● **抜粋**:
--*--

**********************************************************************
セッション:s4a
テーマ  :5G & Beyond 〜その先へ〜
講師   :高瀬 英希 東京大学、菊地 俊介 さくらインターネット
日時   :2022/09/02(金) 12:30~13:40
参加人数 :名
**********************************************************************

東京大学 高瀬 英希さんの発表
----------------------------

■概要
 5G、Beyond 5G(B5G)で構成される広域分散IoTの研究によって得られた
知識や経験を共有する。

■セッション構成
- そもそも5Gとはなんなのか? そしてBeyond 5Gとは?
- 5Gのくみ上げ方とOSS for 5G/B5G
- MECとlocal 5G (L5G) : CS屋さん的に見る5Gの新機軸
- 今すぐ始めたい組み込み屋さん的なモジュールカタログ
- local 5Gやってみた@NAIST


■そもそも5Gとはなんなのか?
〇だれが5Gを作っているのか
- 3GPP: 正式名称: 第5世代移動通信システム
- ITU-R: 国際電気通信連合 無線通信部門が規格を作成
- 3GPPが仕様を策定

〇5Gの特徴
- eMBB: 超高速、大容量
20Gbpsピークなど
- URLLC: 超低遅延
1ms以下の遅延など
- mMTC: 超多数同時接続
100万台/km2を同時収容など

すべての要素を同時に達成することは出来ないためトレードオフを
勘案してネットワークを構成する必要がある。
(高速通信を優先すると同時接続数が下がる等)

〇Beyond 5Gについて
- Beyond 5Gは総務省の用語(Post 5Gは経産省)

--*--

● **提供情報**:
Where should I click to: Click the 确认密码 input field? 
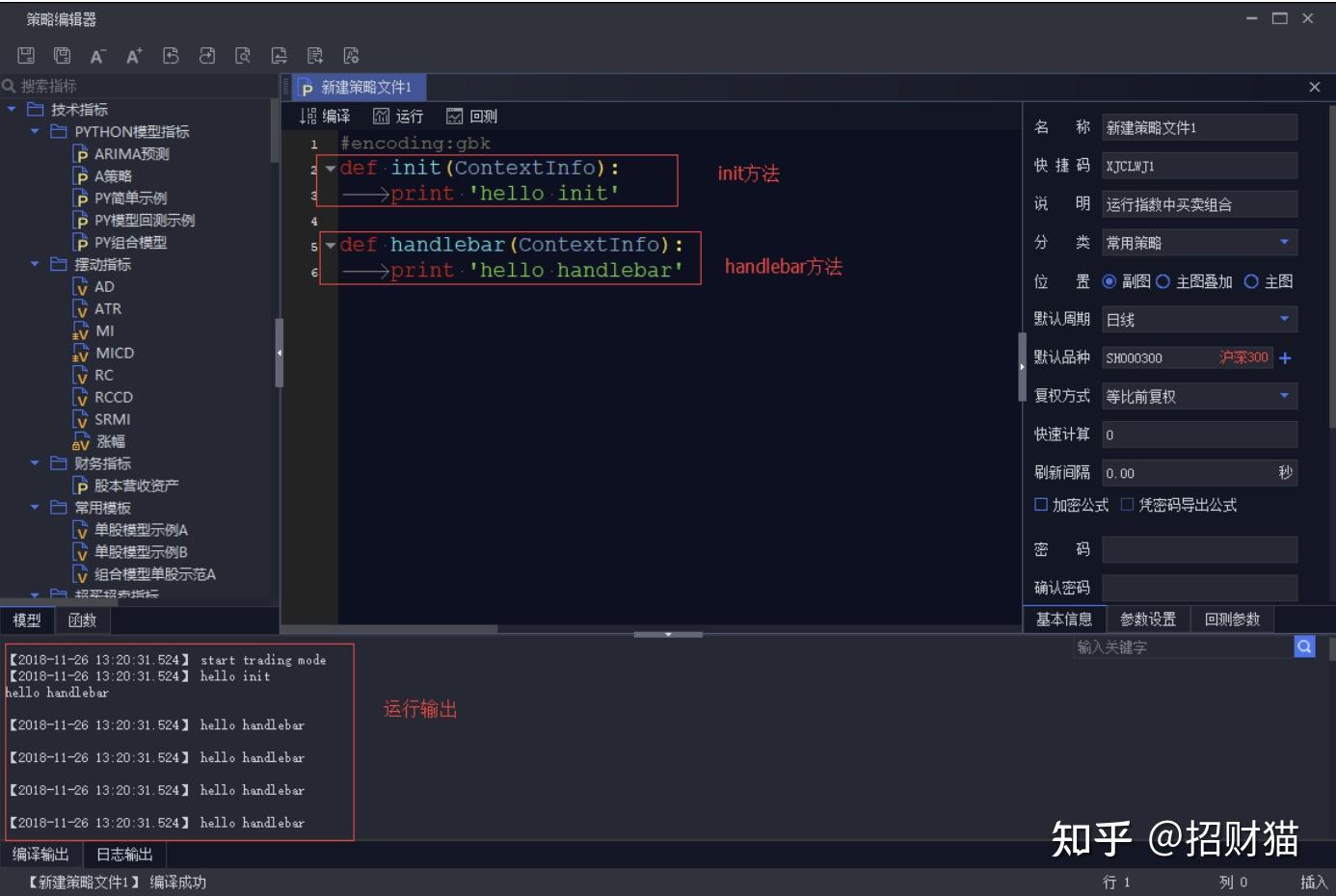pyautogui.click(x=1199, y=588)
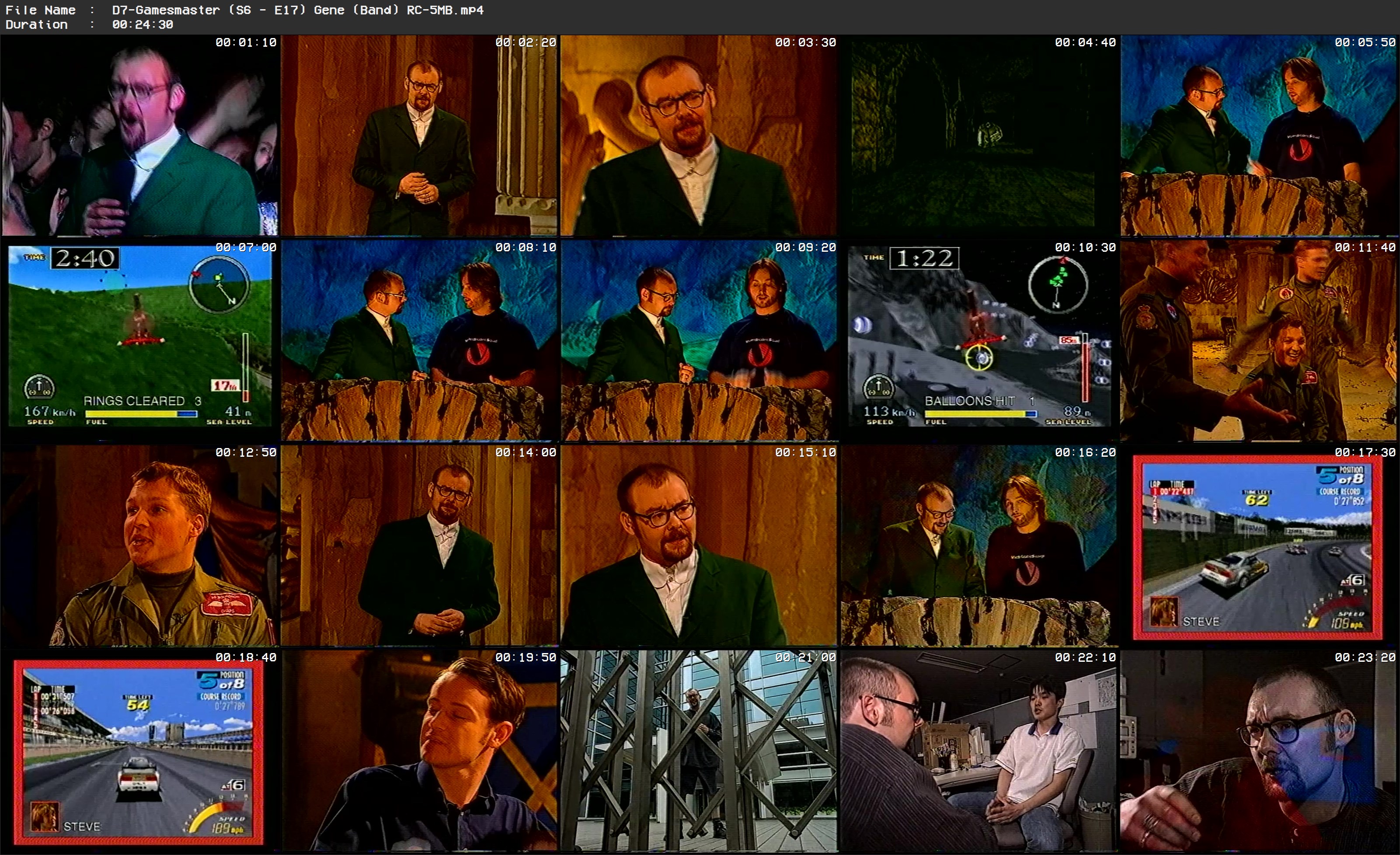Select the frame timestamped 00:16:20
The height and width of the screenshot is (855, 1400).
click(x=979, y=546)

--*--

● **記述問題**: 5Gについての講演メモを最後の行の後から引き取り、同じ書き方で続きを書くこと。

● **この問題の解答**:
- 6GのためのPRではなく、将来の無線技術の基盤創出を目的としている。
- 5Gに加えて以下のような特徴
- 超低消費電力: 消費電力1/100など
- 超安全・信頼性: セキュリティ、災害復旧
- 自律性: 機器が自律的に連携
- 拡張性: 衛星とシームレス接続、窓など様々なものを基地局化

〇周波数と通信性能
- 通信周波数はSub6 (Sub 1GHz-7GHz)とミリ波(24 GHz-48 GHz)
- 周波数が上がると通信速度が上がり遅延が低くなるものの、通信エリアが狭くなる
- 周波数割り当ては国によって異なる
- Band n78(3.3-3.7 GHz)
- Band n77(4.4-5.0 GHz)
など
- コントロールプレーンの違いでNSAとSAがある
- NSA: 4Gをコントロールプレーン、5Gがデータプレーン(5Gで通信するのに4Gが必要)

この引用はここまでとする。